Four Score and For Science

Neil deGrasse Tyson’s Response to Lincoln’s Gettysburg Address

March 4, 2016 Culture By Photo by The Gates Note

In this beautifully animated short film, presented by The Gates Notes (Bill Gates’s blog), astrophysicist and general cosmo-boss Neil deGrasse Tyson takes a small break from space to speak on a very earthly event: Abraham Lincoln’s 1865 Gettysburg Address, the 272-word speech that elementary schoolers still memorize and politicians still quote today.

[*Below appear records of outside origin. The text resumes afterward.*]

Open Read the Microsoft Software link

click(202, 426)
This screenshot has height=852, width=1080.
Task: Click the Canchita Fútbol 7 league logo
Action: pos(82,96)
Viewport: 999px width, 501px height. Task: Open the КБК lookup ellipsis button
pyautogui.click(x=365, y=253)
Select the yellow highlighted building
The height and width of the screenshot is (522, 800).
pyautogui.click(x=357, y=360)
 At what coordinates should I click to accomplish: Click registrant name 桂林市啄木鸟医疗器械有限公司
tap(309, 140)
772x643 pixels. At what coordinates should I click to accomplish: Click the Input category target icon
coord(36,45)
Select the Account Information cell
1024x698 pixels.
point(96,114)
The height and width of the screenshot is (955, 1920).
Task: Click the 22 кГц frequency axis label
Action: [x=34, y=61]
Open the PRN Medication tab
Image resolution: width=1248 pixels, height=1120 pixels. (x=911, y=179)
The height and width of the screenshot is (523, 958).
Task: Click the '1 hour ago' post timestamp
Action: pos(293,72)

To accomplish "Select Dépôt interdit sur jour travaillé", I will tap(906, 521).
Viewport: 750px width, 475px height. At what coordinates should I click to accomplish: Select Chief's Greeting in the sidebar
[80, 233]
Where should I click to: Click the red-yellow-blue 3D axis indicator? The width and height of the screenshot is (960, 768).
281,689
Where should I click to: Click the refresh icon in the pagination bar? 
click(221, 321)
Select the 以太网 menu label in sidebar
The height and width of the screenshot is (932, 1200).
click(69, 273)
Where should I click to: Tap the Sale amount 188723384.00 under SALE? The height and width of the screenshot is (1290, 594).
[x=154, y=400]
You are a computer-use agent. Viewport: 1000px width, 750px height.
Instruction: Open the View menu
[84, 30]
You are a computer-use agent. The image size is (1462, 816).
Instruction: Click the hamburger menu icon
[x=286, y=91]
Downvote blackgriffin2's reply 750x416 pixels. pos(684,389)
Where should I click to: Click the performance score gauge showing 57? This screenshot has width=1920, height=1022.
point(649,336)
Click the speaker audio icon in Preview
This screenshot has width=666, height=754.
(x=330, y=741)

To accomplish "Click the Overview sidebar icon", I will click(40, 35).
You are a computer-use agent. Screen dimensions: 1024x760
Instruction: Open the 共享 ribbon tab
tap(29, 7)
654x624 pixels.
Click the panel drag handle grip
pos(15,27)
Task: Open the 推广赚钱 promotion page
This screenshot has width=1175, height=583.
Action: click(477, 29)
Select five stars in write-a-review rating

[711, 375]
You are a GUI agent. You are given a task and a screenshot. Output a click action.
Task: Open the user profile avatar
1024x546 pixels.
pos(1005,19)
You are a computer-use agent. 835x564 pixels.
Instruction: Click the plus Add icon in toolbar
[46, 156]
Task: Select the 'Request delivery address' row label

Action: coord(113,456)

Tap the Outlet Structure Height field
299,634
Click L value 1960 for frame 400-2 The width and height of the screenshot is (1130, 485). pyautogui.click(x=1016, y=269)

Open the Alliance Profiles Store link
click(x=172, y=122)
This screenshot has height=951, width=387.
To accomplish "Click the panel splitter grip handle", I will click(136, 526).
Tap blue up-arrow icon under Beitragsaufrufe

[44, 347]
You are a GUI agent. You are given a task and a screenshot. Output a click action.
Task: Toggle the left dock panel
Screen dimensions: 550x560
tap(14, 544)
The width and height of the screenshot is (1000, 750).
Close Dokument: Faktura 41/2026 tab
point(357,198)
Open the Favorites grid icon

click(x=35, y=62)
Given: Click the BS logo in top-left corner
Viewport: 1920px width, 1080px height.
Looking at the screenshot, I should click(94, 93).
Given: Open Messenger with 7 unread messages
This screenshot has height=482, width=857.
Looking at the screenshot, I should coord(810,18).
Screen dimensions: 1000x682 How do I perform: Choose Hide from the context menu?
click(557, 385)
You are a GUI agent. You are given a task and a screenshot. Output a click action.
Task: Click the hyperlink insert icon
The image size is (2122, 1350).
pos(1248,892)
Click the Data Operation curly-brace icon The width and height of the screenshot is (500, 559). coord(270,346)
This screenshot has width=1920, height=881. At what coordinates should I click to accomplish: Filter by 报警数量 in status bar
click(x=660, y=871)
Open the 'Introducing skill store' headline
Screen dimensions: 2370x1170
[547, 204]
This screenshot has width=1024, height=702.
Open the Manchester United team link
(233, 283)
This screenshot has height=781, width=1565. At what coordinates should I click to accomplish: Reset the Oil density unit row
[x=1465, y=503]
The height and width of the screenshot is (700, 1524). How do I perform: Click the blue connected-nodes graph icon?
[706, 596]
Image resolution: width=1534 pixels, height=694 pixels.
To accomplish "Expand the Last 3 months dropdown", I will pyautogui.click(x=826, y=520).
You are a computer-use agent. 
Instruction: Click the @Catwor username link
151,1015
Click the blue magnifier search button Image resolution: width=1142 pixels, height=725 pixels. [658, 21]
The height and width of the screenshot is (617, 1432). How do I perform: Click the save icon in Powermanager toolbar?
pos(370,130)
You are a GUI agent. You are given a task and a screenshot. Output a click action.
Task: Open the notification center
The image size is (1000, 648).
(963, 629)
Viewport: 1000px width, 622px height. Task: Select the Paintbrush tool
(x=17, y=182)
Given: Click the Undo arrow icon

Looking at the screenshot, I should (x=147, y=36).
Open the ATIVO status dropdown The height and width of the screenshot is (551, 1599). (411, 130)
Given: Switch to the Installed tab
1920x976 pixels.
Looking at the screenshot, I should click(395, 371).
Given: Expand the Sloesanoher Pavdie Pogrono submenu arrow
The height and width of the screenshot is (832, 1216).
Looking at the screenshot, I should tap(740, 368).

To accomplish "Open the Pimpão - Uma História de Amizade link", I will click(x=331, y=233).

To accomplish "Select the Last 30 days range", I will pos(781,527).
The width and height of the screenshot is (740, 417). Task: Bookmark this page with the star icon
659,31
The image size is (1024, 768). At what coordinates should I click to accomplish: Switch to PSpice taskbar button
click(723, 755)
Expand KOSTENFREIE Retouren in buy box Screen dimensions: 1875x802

One of Tyson’s challenges was to shoehorn his response into Lincoln’s tight word count. When addressing such topics as humanity, equality and national stability, 272 seems a brutal quota, but that’s just how our forefathers rolled (George Washington’s second inaugural didn’t even crack 150.)

But Tyson’s response flows with ease and eloquence into its slightly unexpected direction. Rather than respond to Gettysburg’s most memorable takeaway (freedom and equality for all people) Tyson skews scientific and waxes nostalgic for the National Academy of Sciences, which Lincoln chartered on the same year that he gave his famous address.

Perhaps one reason for this sideways approach is that Tyson has already crushed responses to race and racism in the US on more than one occasion. (One of my personal favorites was his response to a question posed at a panel presented by the New York Academy of Sciences in 2009. “My life experience tells me, that when you don’t find blacks in the sciences, these [societal] forces are real, and I had to survive them to get where I am today. So before we start talking about genetic differences, you gotta come up with a system where there is equal opportunity.”) It is heartening to see Tyson, a great scientific American mind, in conversation with a not-so-scientific American moment. But after he thoroughly nailed his answer, one question remains: where’s Bill Nye’s response?